In the Central Valley, 3 to 6 inches of rain covered a quarter-mile of State Route 184 near Bakersfield, California Highway Patrol Officer Robert Rodriguez said.
"The whole roadway up there is pretty much under water," he said Wednesday.
A road near the community of Havilah was washed out. It is one of three alternate routes to State Route 178, which was closed by a rock slide last week, and the two open routes added as much as an hour to commutes, Rodriguez said.
South of Los Angeles, sheriff's deputies patrolled Orange County's fire-scarred canyons where mudslides struck last week, and police officers kept watch in Laguna Beach, where heavy flooding before Christmas caused $10 million damage.
Authorities were keeping a wary eye on Highland in San Bernardino County, where about 50 homes remained evacuated after last week's deluge caused mud to belch from local mountains, overwhelming a drain channel and inundating some homes with feet-deep ooze.
On Tuesday, about 700 volunteers took advantage of sunny weather to shovel mud from around dozens of homes.
There was concern about debris basins meant to hold boulders, trees and muddy storm water swept down from the mountains.
"There's still 50,000-plus cubic yards of debris plugging them up. So we just don't know how a major rain coming off the mountainside would contain the debris," said Bill Peters, a spokesman for the California Department of Forestry and Fire Protection.
"We've been pumping water out of them since last Thursday, 24-7," he added. "They're down, but still, if we get a catastrophic debris flow like we got last week, it could get interesting."

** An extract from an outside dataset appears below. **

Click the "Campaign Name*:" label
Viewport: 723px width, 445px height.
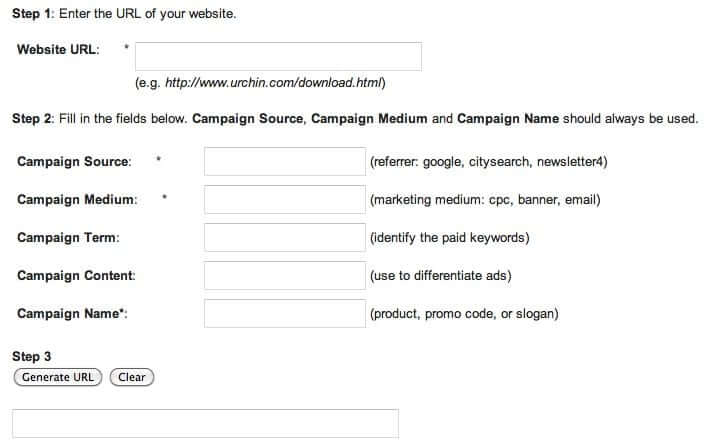pyautogui.click(x=72, y=314)
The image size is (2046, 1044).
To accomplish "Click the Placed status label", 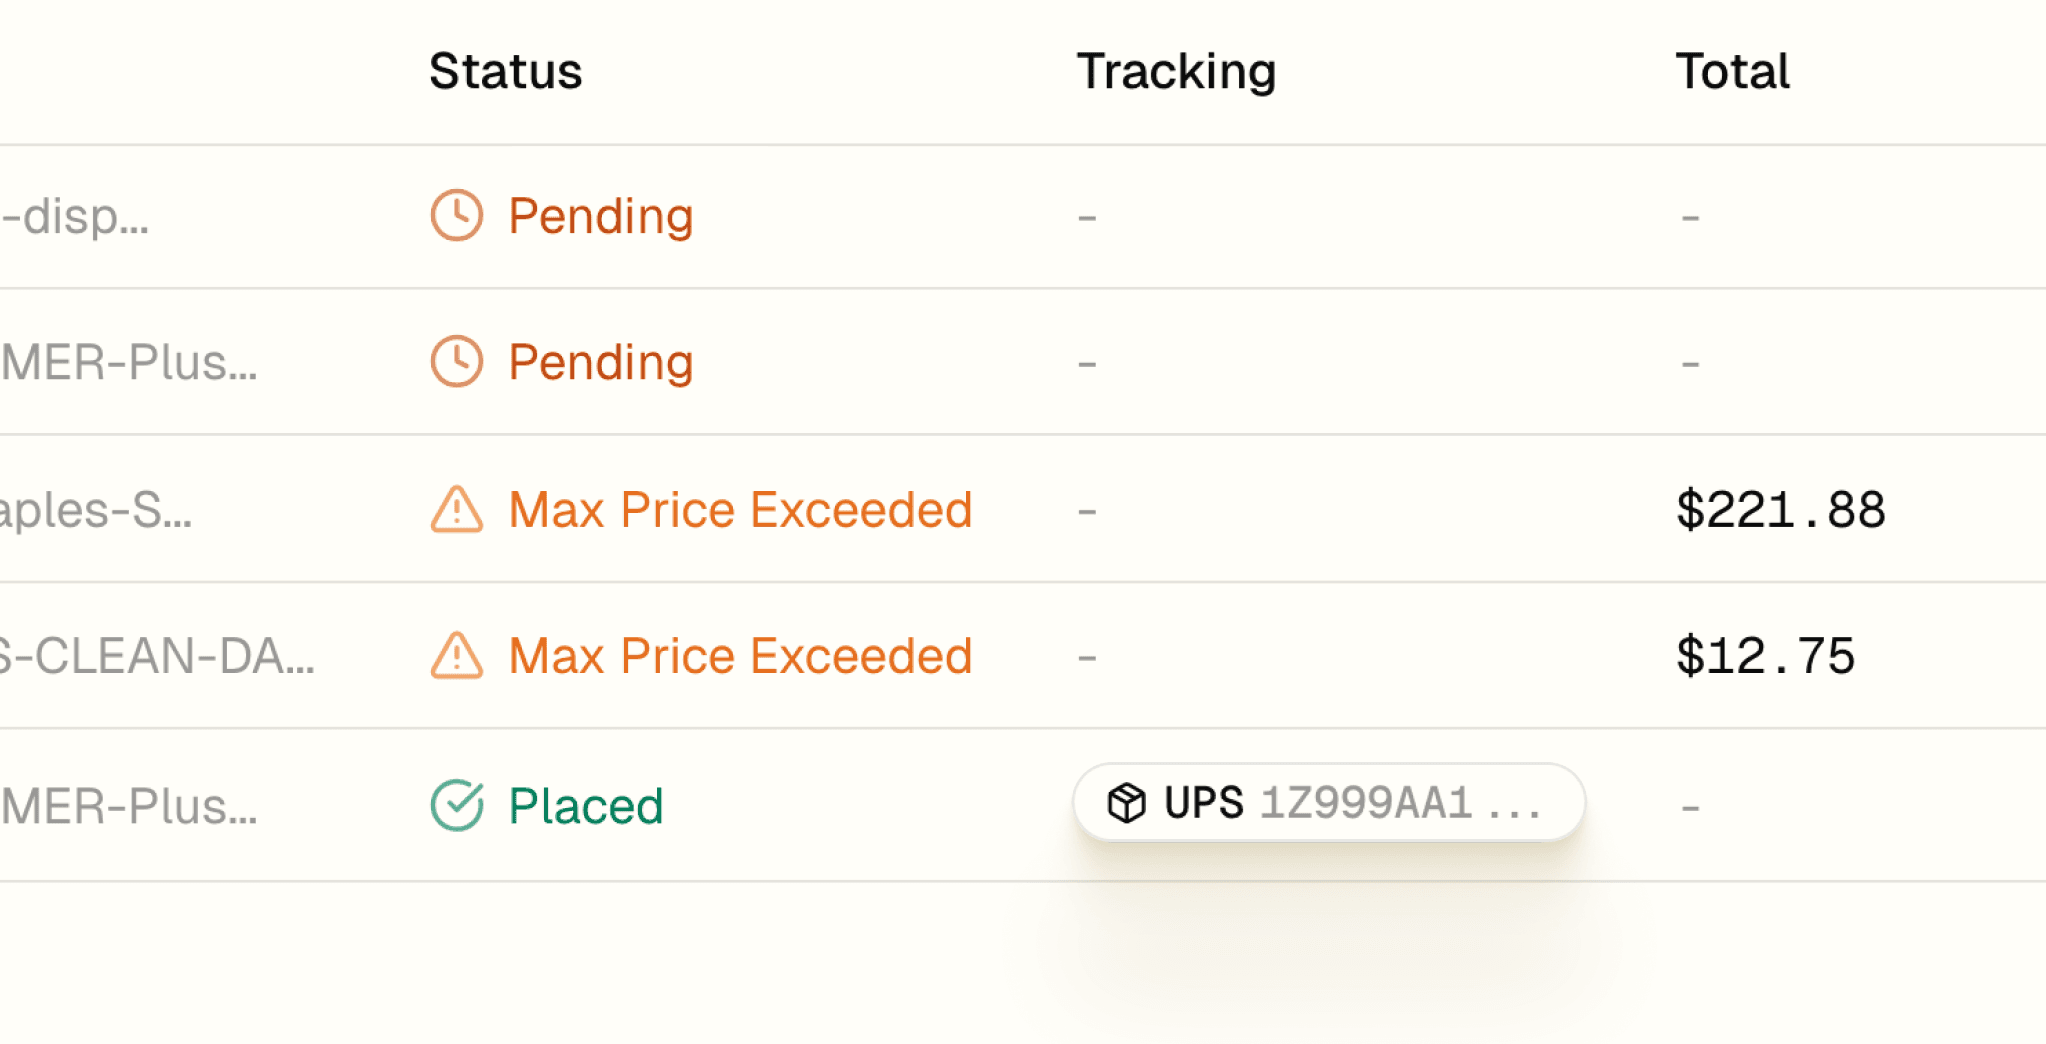I will [x=585, y=806].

The latest, fast-moving storm moved into the San Francisco Bay area during the Tuesday evening commute and caused arrival delays of more than two hours at San Francisco International Airport, the Federal Aviation Administration reported.
It reached Southern California at about 3 a.m., and wind, gale and flood warnings were up through the morning from Fresno County southward.
The weather service said 24-hour rainfall totals as of Wednesday morning included 2.12 inches in Oakland, 1.3 inches in San Francisco and more than 4 inches at one location in Santa Cruz County.
Forecasters said the storm would be followed by very cold and blustery weather, with winds gusting to 75 mph in mountains and passes. The worst of the event was expected Wednesday night and early Thursday as strong winds in the upper atmosphere are forced to the surface by very cold air entering the region, meteorologists said.
The same storm system prompted a blizzard warning through Thursday night for mountainous areas of eastern Arizona. The weather service predicted 14 to 25 inches above the 6,000-foot level with winds gusting to 60 mph Wednesday.